Chatham University’s School of Health Sciences welcomes new dean Salvador Bondoc

Dr. Salvador Bondoc Photo Credit: Chatham University

Dr. Salvador Bondoc Photo Credit: Chatham University

Riley Hurst-Brubaker

Dr. Salvador Bandoc joined Chatham University as the dean of School of Health Sciences in September 2022 after leading Quinnipiac University’s occupational therapy program from 2013 to 2022. His hope for Chatham is to strengthen the sense of unity between Chatham’s Eastside and Shadyside locations. 

While much of Dean Bondoc’s early career focused on practical work as an occupational therapist, his work in higher education was a natural progression to that profession. 

He was offered an instructing position upon graduation from the University of the Philippines after working as a tutor while he finished his undergraduate studies. He spent the early years of his career as a practicing occupational therapist and instructor before making the switch to higher education in the early 2000s as a full-time faculty member at Quinnipiac University. 

Though he has only been at Chatham for about six months, Dean Bondoc said that he has felt welcome at the school. “Everyone has been very warm and friendly.” 

Despite the warmth and strong sense of community that Dean Bondoc has received at Chatham, there is one area of improvement that he has intentions of addressing – inter-campus connections. 

“Chatham is unique in such a way that it’s a small institution, but it feels large because we have three separate [locations] and each campus has its own unique identity,” he said. “The plus is that it creates a diversity of thought, but it can be difficult to make connections between campuses.” 

He observed that despite the short distance between the Shadyside and Eastside locations, there is a lack of travel, or communication, between the two, particularly at the undergraduate level. 

“I want to create the perception that we are a connected campus,” he said. “When I talk to undergrad students, it’s like they have no idea what’s going on at Eastside, but it’s only a mile from Shadyside Campus. It’s really surprising.” 

Chatham’s School of Health Sciences has several programs, which are split between the Shadyside location and Chatham Eastside location. Most of the graduate-level programs in occupational therapy, physical therapy and counseling psychology take place at Chatham Eastside, while undergraduate courses in the exercise science and athletic training programs take place on the Shadyside Campus. 

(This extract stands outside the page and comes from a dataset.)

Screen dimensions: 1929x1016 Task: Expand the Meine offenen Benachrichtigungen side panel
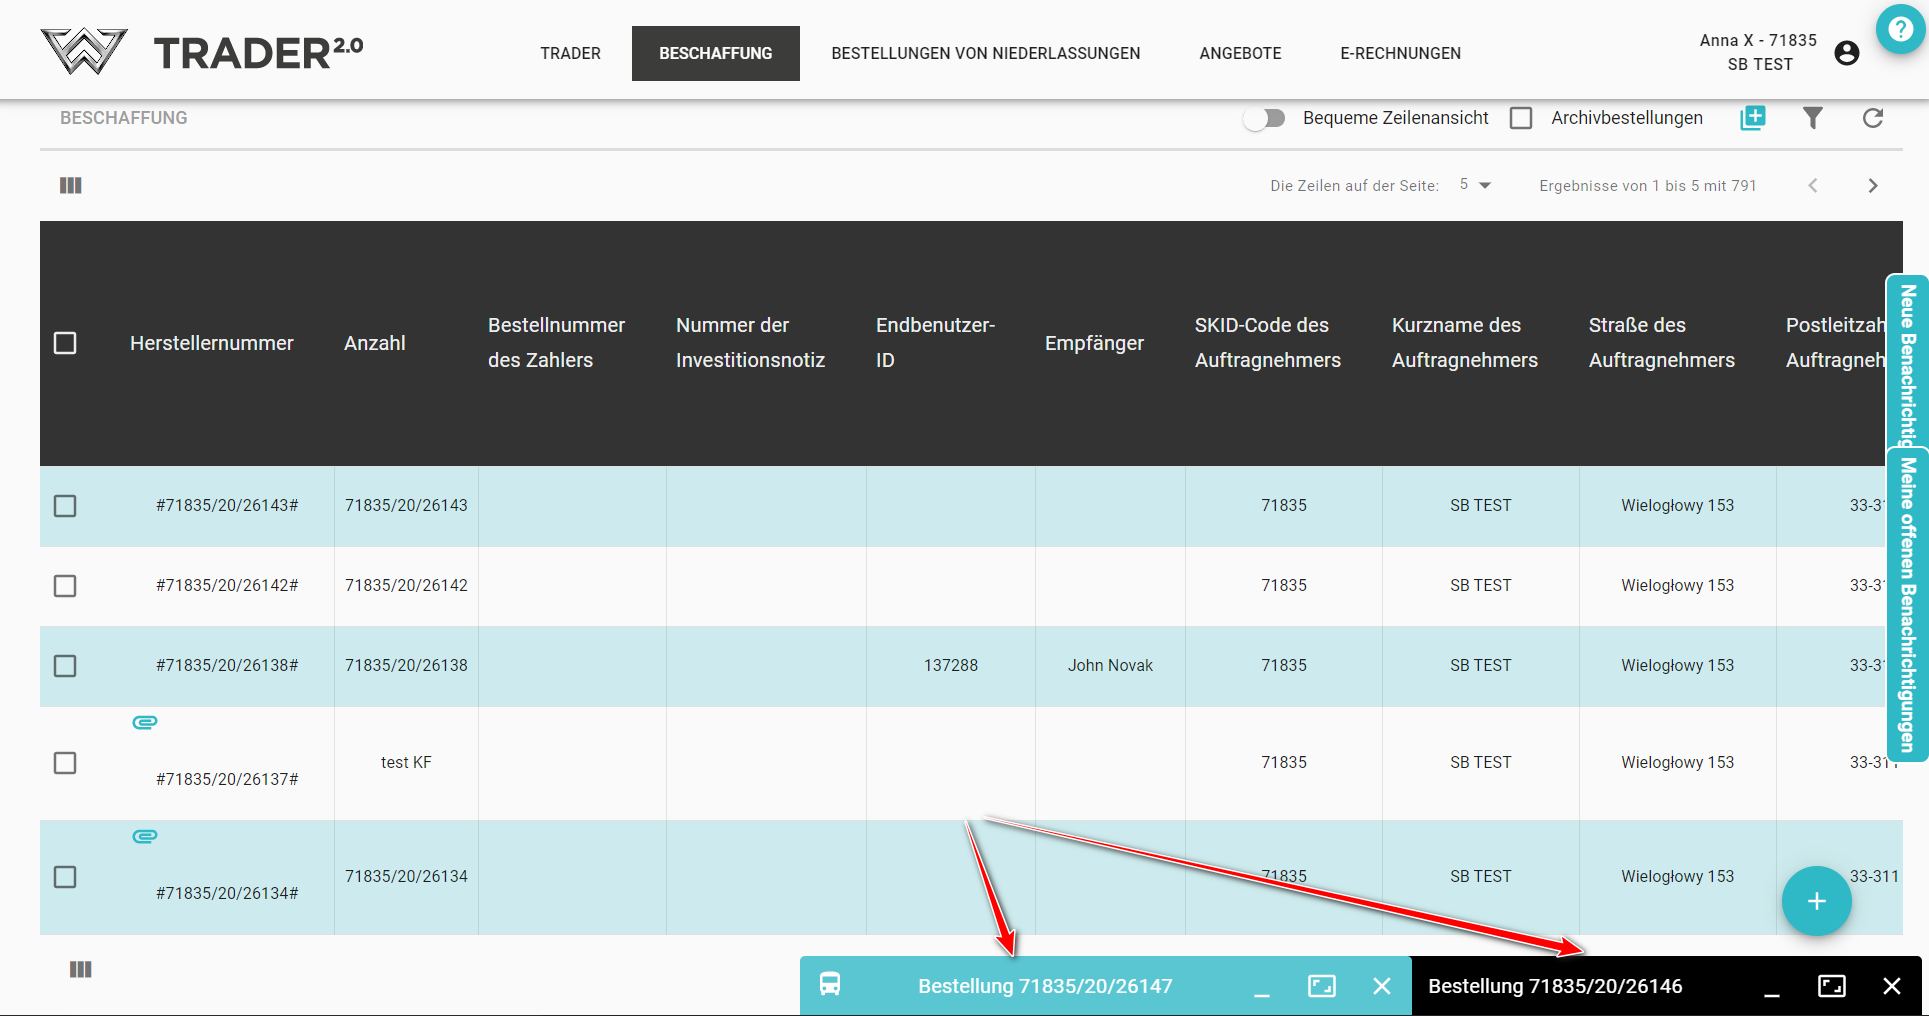[x=1908, y=605]
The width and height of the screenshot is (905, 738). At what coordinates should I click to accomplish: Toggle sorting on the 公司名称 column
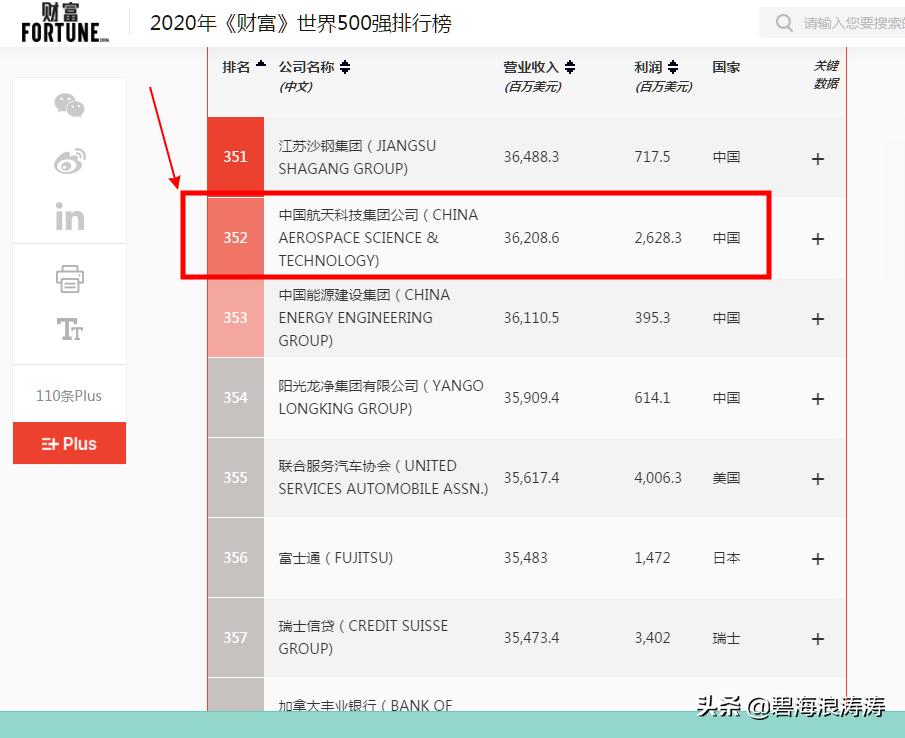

For students in the School of Health Sciences, this disconnect can become an issue as they progress through schooling, especially for those who wish to pursue Chatham’s integrated degree program and individuals in the Pathway to Nursing program.

Dean Bondoc acknowledged that even with the lack of travel between Chatham’s Eastside and Shadyside locations, the framework for a better campus relationship is in place. 

“The great thing about Chatham is that sense of community, even if it’s not happening fully, the design is there,” he said. “We can strengthen those connections.” 

For him, the first steps to strengthen campus connections starts with how he leads the School of Health Sciences.

“I’ve learned to lead by example. It’s a bit like an inverted pyramid but more like a bowl. There’s that space inside and you need the capacity to support everyone that you bring in, including the students.” 

Dean Bondoc’s ability to support everyone within the school is one of his greatest strengths, according to Mary Jo Loughran, associate dean of the School of Health Sciences who acted as interim dean before Bondoc took on the position.

“He shares his clear ideas of what he wants to do here, but he isn’t set in how those changes come about,” Loughran said. “He’s extremely good at listening and watching and asking questions that allow us to look at what we have been doing, what works and what needs to be tweaked or changed completely.”